ASSIGNED TASK 1:
In the post about adopting wolfdogs, how old was the writer when they adopted their first wolfdog?
ASSIGNED TASK 2:
Extend the post about adopting wolfdogs, starting after its final sentence.
TEXT Block Start
Can I bite your- toes?
 
 
Barked: Wed Mar 27, '13 7:58pm PST 
I see you said you were looking into adopting. smile There are many good wolfdogs that are in need of homes thru different rescue organizations.

I adopted my first wolfdog (a mid content) when I was 15. He was an assisted rescue thru the Texas Alaskan Malamute Rescue (he can be seen under Monty in their year 2000 happy tails section). I lived in a regular house at the time.

He was a bit of a challenge, but adjusted o living indoors full time pretty well. If you know what you are getting into and are willing to make the adjustments, then go for it. Especially if you are looking to ADOPT, the rescues know how to fit animals into different homes that meet their needs. I know of many mid contents that do well in full time home settings, just as I know many that do not. You would probably be better off starting with a low content- but you never know, you might get lucky. Just don't be dissapointed if you don't.

My first wolfdog was a great ambassador animal. He came to parks wih me, PetsMart and traveled the county- tagging along to my road trips to New Mexico, Colorado and Kentucky.
TEXT Block End
THE DATA Block Start
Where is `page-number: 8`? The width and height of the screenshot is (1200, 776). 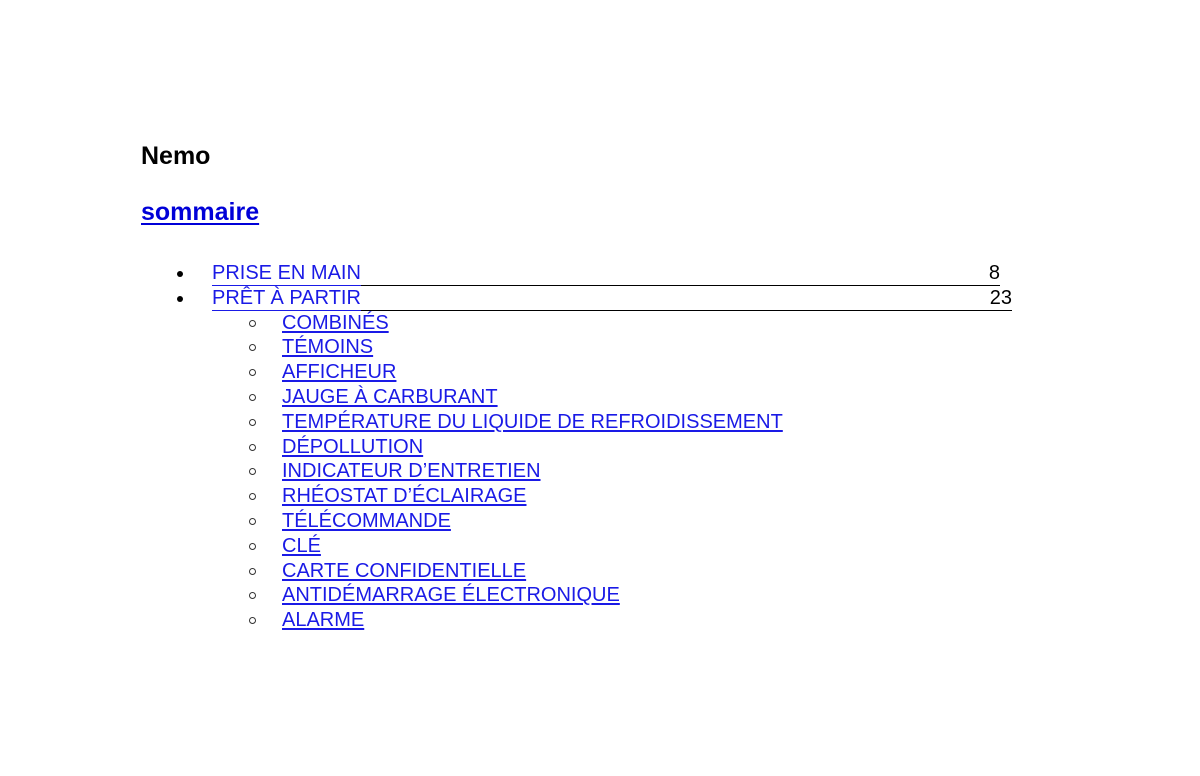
THE DATA Block End
RESPONSE BOX 1:
15

RESPONSE BOX 2:
A foster of mine who I transported up to Ohio was a blackphase upper mid that does educational/ambassador work, as well as model/photography work.

I have 3 wolfdogs of my own now, 2 of which are rescues. A low content Mal mix that is great in the house, a mid content that does require containment and an upper mid that is good in the house and comes to educational seminars and outings with me- acting as an ambassador wolfdog for Saint Francis Wolf Sacntuary.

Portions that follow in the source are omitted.